Mecanização agrícola: Restabelecendo a cooperação euro-americana

“A colaboração técnica e científica entre a Europa e a América do Norte não pode se desenvolver sem que comecemos por reconhecer que existe uma emergência demográfica e ambiental, que deve ser enfrentada imediatamente, de acordo com as recomendações da comunidade científica e das instituições internacionais.” Estas foram as palavras com que a presidente da FederUnacoma, Mariateresa Maschio, saudou a Conferência Agrícola Norte-Americana-UE, cuja 41ª edição foi inaugurada em 1º de outubro de 2025, na cidade italiana de Como. Na ocasião, ela reforçou que essa cooperação “não pode existir sem que os mercados também sejam totalmente abertos. O desenvolvimento de um modelo agrícola de alta qualidade, como resposta à concorrência nos mercados agrícolas e agromecânicos das economias emergentes, exige que o comércio seja incentivado, e não dificultado pelo protecionismo e pelas políticas alfandegárias que, em vez de integrar nossos sistemas, os distanciam”.

A reunião de Como – com a presença de mais de 250 personalidades do mundo agrícola e agroindustrial, representando a União Europeia, Canadá, México e Estados Unidos – ocorreu em um momento difícil para as relações comerciais entre os dois lados do Atlântico – como sublinhado em seus discursos pelo presidente da Copa, Massimiliano Giansanti, e pelos presidentes das organizações agrícolas profissionais italianas – e, portanto, representa uma oportunidade para restabelecer o diálogo político e afirmar o desejo de cooperação entre sistemas econômicos que devem ser complementares.

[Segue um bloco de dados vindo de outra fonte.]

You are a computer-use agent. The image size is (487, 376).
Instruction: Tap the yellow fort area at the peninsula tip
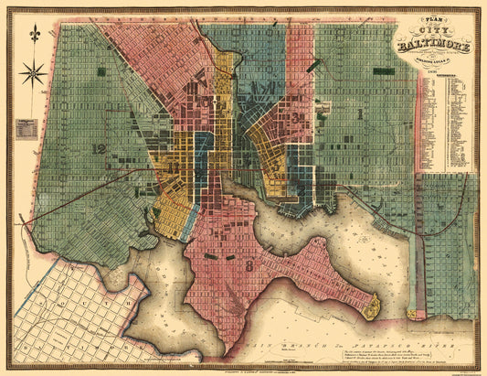(371, 306)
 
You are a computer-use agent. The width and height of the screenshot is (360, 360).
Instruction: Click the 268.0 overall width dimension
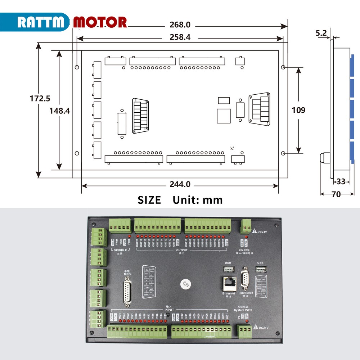pyautogui.click(x=180, y=26)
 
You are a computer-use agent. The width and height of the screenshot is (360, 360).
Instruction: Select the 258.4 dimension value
pyautogui.click(x=180, y=37)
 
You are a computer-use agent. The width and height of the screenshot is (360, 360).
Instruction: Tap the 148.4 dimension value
pyautogui.click(x=60, y=111)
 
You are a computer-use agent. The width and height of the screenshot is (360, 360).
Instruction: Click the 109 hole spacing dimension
pyautogui.click(x=298, y=110)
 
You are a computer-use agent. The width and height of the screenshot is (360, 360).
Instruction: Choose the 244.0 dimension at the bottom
pyautogui.click(x=180, y=184)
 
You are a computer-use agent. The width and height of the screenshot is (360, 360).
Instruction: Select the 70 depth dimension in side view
pyautogui.click(x=336, y=194)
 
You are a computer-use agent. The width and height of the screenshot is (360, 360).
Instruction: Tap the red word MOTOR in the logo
pyautogui.click(x=100, y=22)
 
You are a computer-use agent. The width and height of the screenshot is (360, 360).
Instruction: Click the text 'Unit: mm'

A tarefa da agricultura é produzir bens vitais, argumentou o Ministro da Agricultura, Soberania Alimentar e Florestas, Francesco Lollobrigida, mas, ao mesmo tempo, proteger a terra, defender o meio ambiente e apoiar as comunidades rurais. Apesar das diferenças, afirmou-se que a agricultura dos países representados na Conferência compartilha um modelo de produção que prioriza a qualidade e a rentabilidade justa para os agricultores e que, especialmente diante da forte concorrência dos países emergentes, deve ser permitido que se desenvolva dentro de um sistema de livre comércio.

O tema das tarifas foi abordado na sessão “Tendências Comerciais América do Norte-UE e a Revisão do USMCA”, da qual participou o Diretor-Geral Adjunto, Fabio Ricci, representando a FederUnacoma. As tarifas correm o risco de reduzir significativamente o comércio de máquinas agrícolas com os Estados Unidos, observou Ricci, e, com isso, prejudicar a indústria europeia em termos de faturamento e, portanto, sua capacidade de investir em pesquisa e desenvolvimento de tecnologias cada vez mais avançadas, essenciais para a agricultura moderna. Restringir o comércio, acrescentou Ricci, também pode ser prejudicial ao sistema agrícola americano, que depende de muitas tecnologias produzidas na Europa. Considere, por exemplo, as faixas para culturas especializadas tradicionalmente produzidas na Itália, que nos últimos anos contribuíram significativamente para o desenvolvimento da viticultura e da fruticultura nos Estados Unidos.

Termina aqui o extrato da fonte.